To follow up on the article "The Biblical Apologetic", (313) here is the biblical presentation of the prophecy of 173,880 days from the decree to rebuild Jerusalem to the identification of Messiah.
In Daniel 9:25 we are told that there will be "seven weeks and sixty-two weeks" from the issuing of a decree to restore and rebuild Jerusalem until Messiah the Prince. The key question is: how long is a "week"?
In Daniel 9:27 we are told that a coming prince will make a covenant for "one week", but that he will put a stop to the sacrifice in the middle of that week. This will result in the "abomination" that makes desolate. This verse tells us that the "one week" is divided into two parts by an event called the "abomination". This means that we now have an event that is in the middle of a "week".
In Daniel 12:6 Daniel asks about the length of time involved in these prophecies. He is given three answers. The first is in 12:7 and it is given in terms of "a time, times, and half a time". The second answer is given in 12:11 where Daniel is told "from the time that the regular sacrifice is abolished and the abomination of desolation is set up, there will be 1290 days". Then, in 12:12 he is told "How blessed is he who keeps waiting and attains to the 1335 days!". The point here is that these three lengths of time are related to each other. The "times, time, and half a time" is a period somewhat shorter than the 1290 days, but included within it, and the 1290 days is somewhat shorter than the 1335 days, but included within it. The question is still: How long is a "week"? But now we have a part of an answer because the abomination of desolation was to occur in the "midst" of one week (9:27). Since that abomination is the marker for the beginning of the 1290 days (12:11), and "all these events will be completed in a "time, times, and half a time" (12:7), there is at least a rough equivalent between "half a week", "time, times, and half a time", and 1290 days. If you are confused at this point, hang in here with me.
In Revelation 12:6, a "woman" flees into a place that God has prepared for her so that she might be nourished for 1260 days. In Revelation 12:14, this same woman is persecuted by a dragon and she flees to a wilderness to be nourished for a "time, times, and half a time".

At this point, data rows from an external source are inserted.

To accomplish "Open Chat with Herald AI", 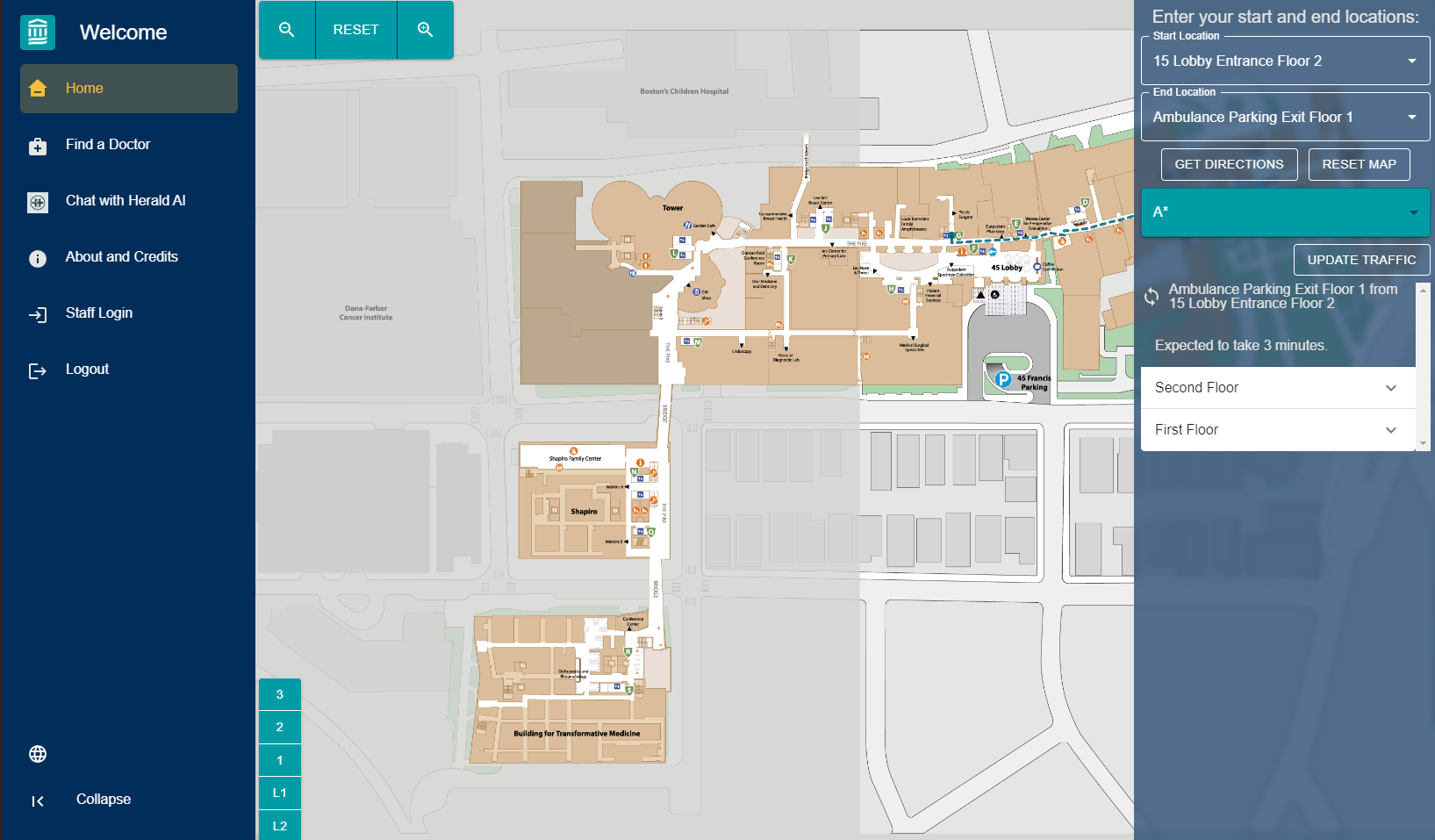I will point(126,201).
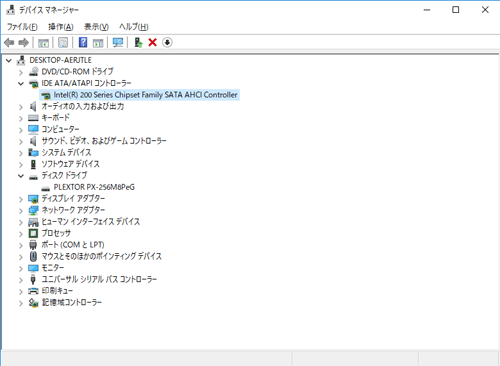500x366 pixels.
Task: Click the disable device down-arrow icon
Action: click(167, 42)
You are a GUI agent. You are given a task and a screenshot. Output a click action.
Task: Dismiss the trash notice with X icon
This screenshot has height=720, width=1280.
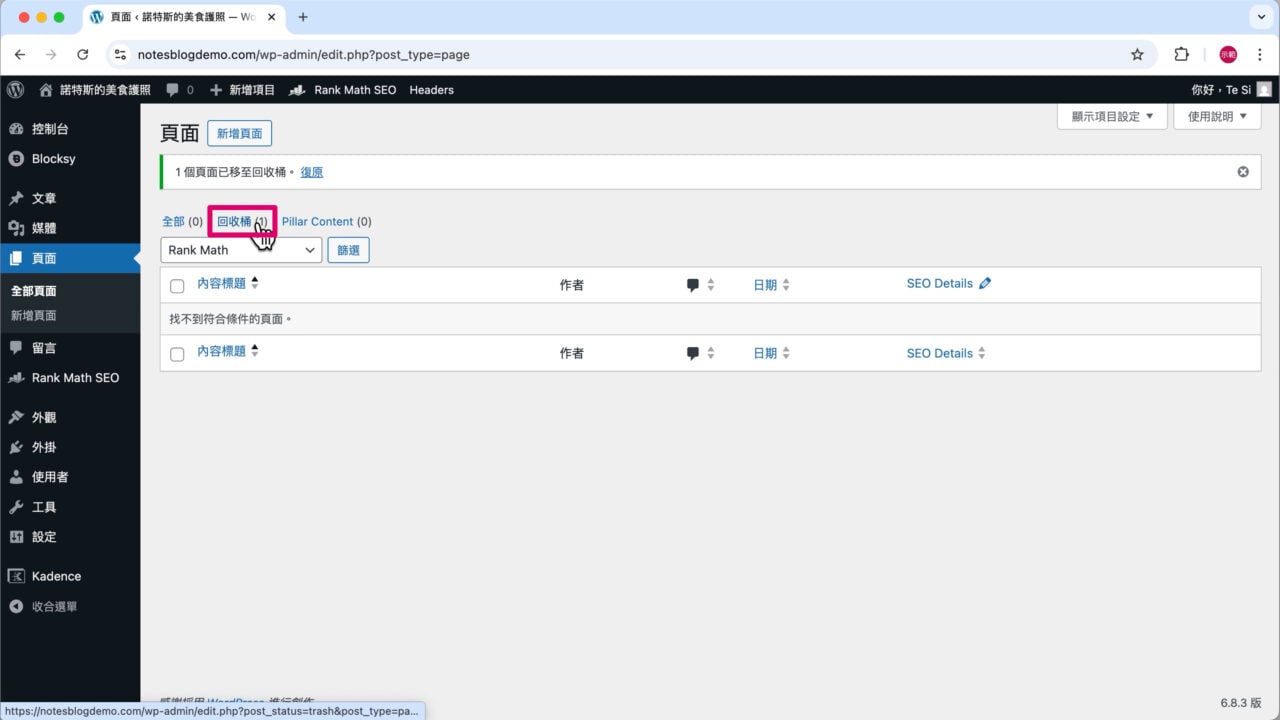pos(1243,172)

With Daniel's reference to a "half-week" being tied to a period known as "time, times, and half a time" and Revelation's telling us that a "time, times, and half a time" is 1260 days, we have a definite length of time for a week. If half a week is 1260 days, a whole week is 2520 days.
Now let's return to Daniel 9:25 where we were told that there would be "seven weeks and sixty-two weeks" between the decree to rebuild Jerusalem and Messiah. Daniel had a reason for dividing the period into one period of seven and another of sixty-two, but the entire period is sixty-nine "weeks" long. So how long is sixty-nine weeks? Answer: 69 * 2520 = 173,880 days.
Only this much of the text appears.